Es gibt noch viel zu tun für Clubhouse

Die App ist noch sehr jung. Das zeigt nicht nur die Tatsache, dass die App nur mit “invite only” aktuell nutzbar ist und darüber hinaus nur um iOs Ökosystem funktioniert. Auch was Usability und teilweise die Qualität während der Talks angeht (sind immer wieder Aussetzer), muss sicherlich technisch noch nachgebessert werden. Dennoch denke ich, dass die App Potenzial hat und auch im Business sinnvoll und ergänzend eingesetzt werden kann. Mittlerweile wurde auch bekannt, dass es eine Android Version in Kürze geben wird. Wann aber genau, steht noch nicht fest.

Clubhouse im Marketing einsetzen

Im Podcast gehe ich ausführlich auf das Thema ein, wie man Clubhouse im Business bzw. speziell im Marketing einsetzen kann. Hier mal einige Punkte kurz zusammengefasst. Die weiteren Gedanken dazu gibt es im Podcast.

  • Direkte Kommunikation mit der eigenen Zielgruppe möglich
  • Auch spontane Sessions möglich, wenn wichtige Themen zu kommunizieren sind
  • Brandaufbau und Aufbau Expertenstatus
  • Interviewformate können vor oder nachgelagert von anderen Medien in Clubhouse überführt werden (z.B. Pre- oder Aftershows)
  • Regelmäßige Themenstammtische
  • Durch geschlossene Räume könnte man Dienstleistungsangebot ausdehnen
  • Direktcalls mit Followern möglich für spontane Calls
  • Theoretisch könnte auch eine Monetarisierung umsetzbar sein.

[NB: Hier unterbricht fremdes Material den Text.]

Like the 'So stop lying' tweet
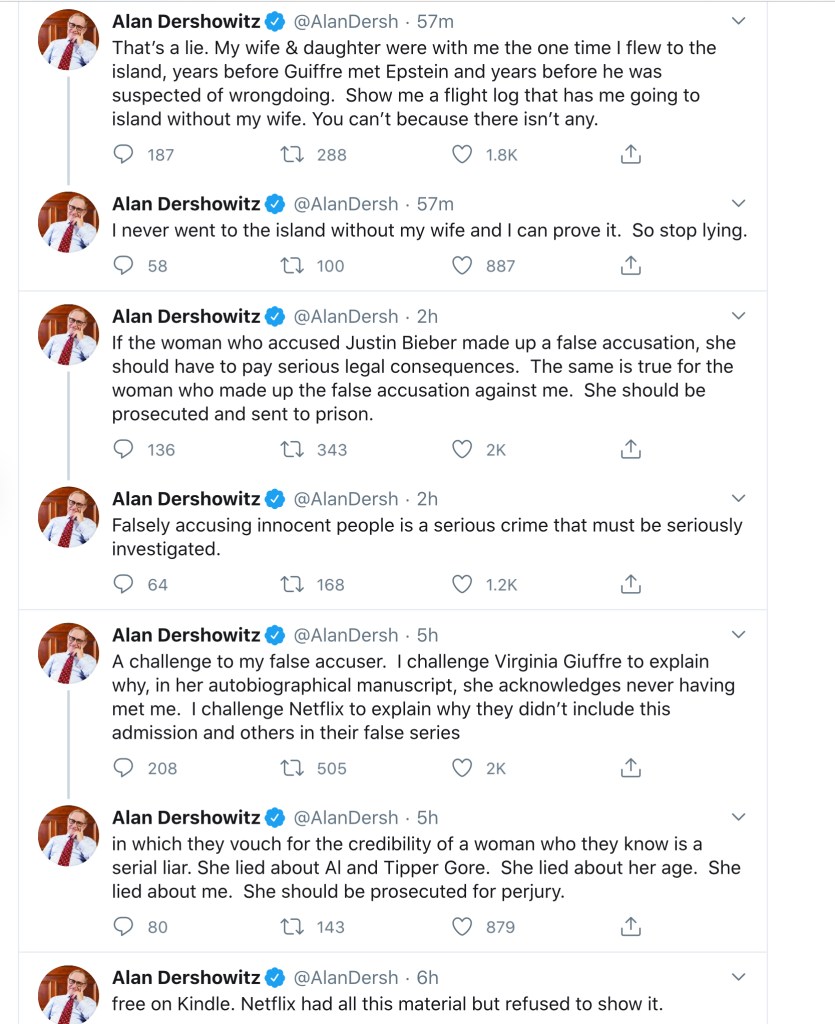 click(461, 265)
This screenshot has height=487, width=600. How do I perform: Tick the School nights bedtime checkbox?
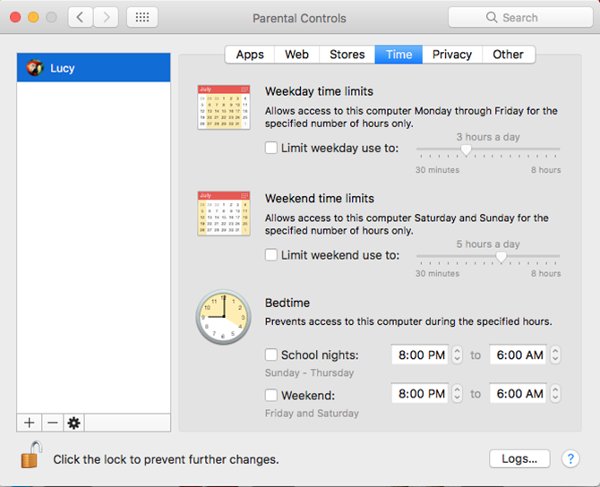coord(271,355)
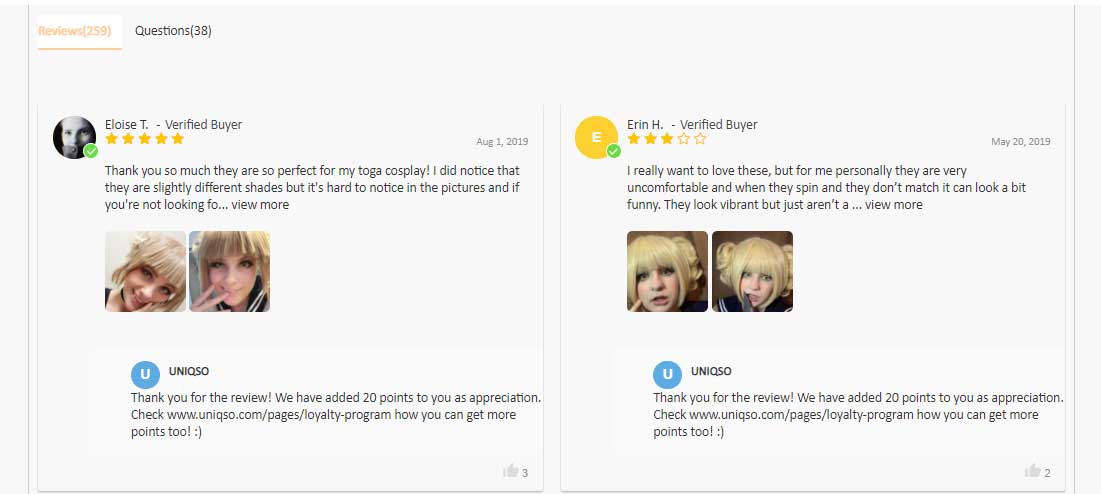Click verified checkmark badge on Eloise's avatar

tap(91, 151)
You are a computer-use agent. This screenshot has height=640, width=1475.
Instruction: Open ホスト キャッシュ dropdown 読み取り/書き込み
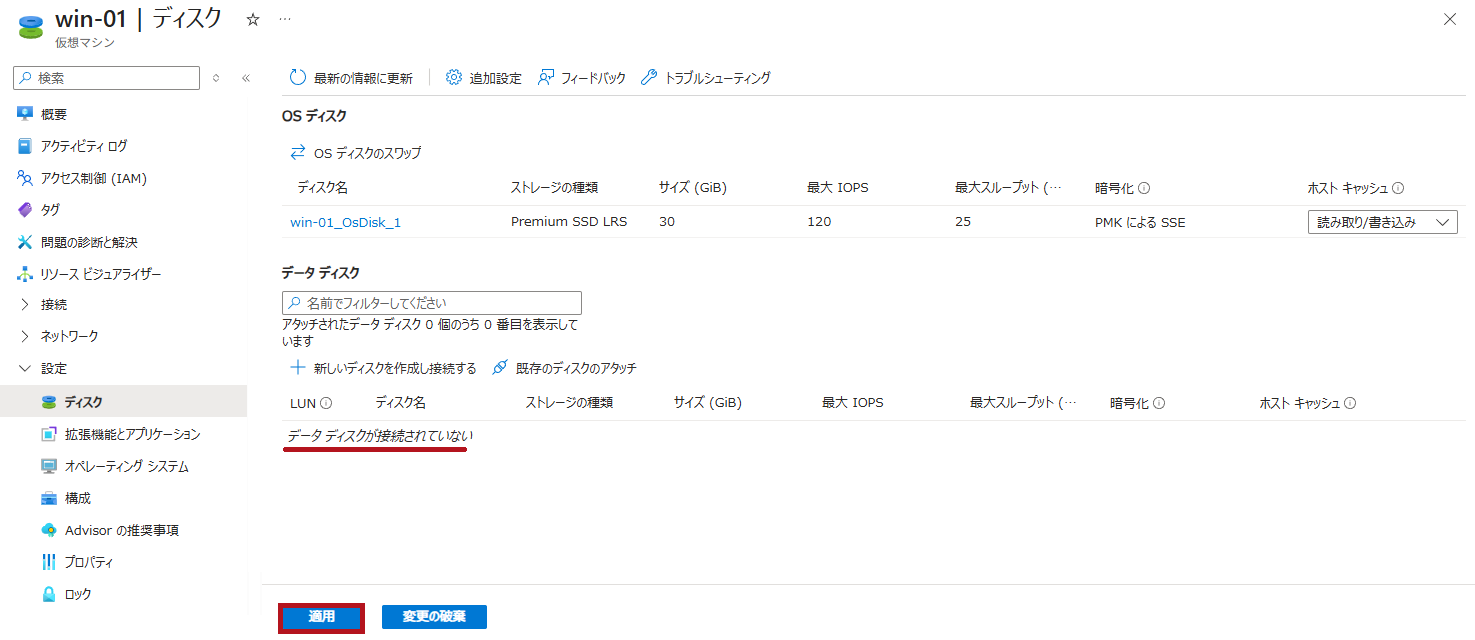click(x=1382, y=222)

Wie genau, berichte ich im Podcast

Clubhouse bietet auch Clubs

Neben der Möglichkeit Räume oder Events zu nutzen bzw. umzusetzen, gibt es bei Clubhouse auch noch Clubs. Clubs könnte man am ehesten mit Facebook Gruppen vergleichen. Diese sind, anders als die Räume, permanent verfügbar. Um einen Club zu eröffnen, muss man sich über den FAQ-Bereich in den Einstellungen der App für einen Club bewerben. Dies kann einige Zeit in Anspruch nehmen, da die Clubs wohl manuell geprüft und dann erst freigeschaltet werden.

Meine Erfahrung mit Clubhouse

Ich habe in den letzten Tagen viel getestet. Habe selbst an verschiedensten Sessions teilgenommen und auch selbst in Räumen eine Session veranstaltet. Grundsätzlich sehe ich das Potenzial und bin sehr gespannt, wohin die Reise gehen wird.

Wichtige Neuerungen zu Clubhouse

Update: 28.01.21
Mittlerweile gibt es immer mehr Diskussionen über den Datenschutz bei Cloubhouse. Die Anbieter von Clubhouse haben nicht nur eine Abmahnung durch die Verbraucherzentrale Bundesverband (VZBV) erhalten. Auch Apple hat sich wohl eingeschaltet und droht mit Rauswurf aus dem Appstore sollte der Anbieter die App nicht DSGVO konform anbieten.